We sat till 9 at night watching films when he got up, I looked to him. 'Come on let's run you a bath' I smile and walk with him to the bathroom, he runs the bath and puts my favourite bath wash to make it bubbly. I settle down into the bath, he sits there for a while before saying 'I'm going to call Brad quickly, I promise I won't be long' I just smile and watch him leave. While on my own I sit for a while and think, think about the day, about everything that's happened. Why did I let it get so far? Why didn't I just speak to Tris? He looked so hurt. I look to my arm and I already had the urge to do it again, the pain I saw on Tris' face I couldn't bare it.
*Tris' Pov*
As I walk out of the bathroom, I call Mads and Brad.
'Hey Mads, how's Jessie? '
'Shes fine Tris. How's Nat?'
'Im not sure Mads, I just don't know what to do'
'Tris, just be there for her.

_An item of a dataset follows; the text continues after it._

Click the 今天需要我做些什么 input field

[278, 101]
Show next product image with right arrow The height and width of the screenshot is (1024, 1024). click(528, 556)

But remember the plan, bring her to Cons for 8ish so it has just got dark okay?'
'Okay Mads, thank you for this'
As I re enter the bathroom she's just getting out of the bath. 'Jessie is fast asleep' she looks to me and smiles. 'Come on, it's been a long day. Let's get to bed and get some sleep'
She agrees and we head to our bedroom, for the first time in weeks she wears her normal short sleeved top to bed, I held her all night, I wouldn't let go. I laid awake all night, watching her sleep. She looked absolutely beautiful, how can someone so beautiful suffer from so much pain.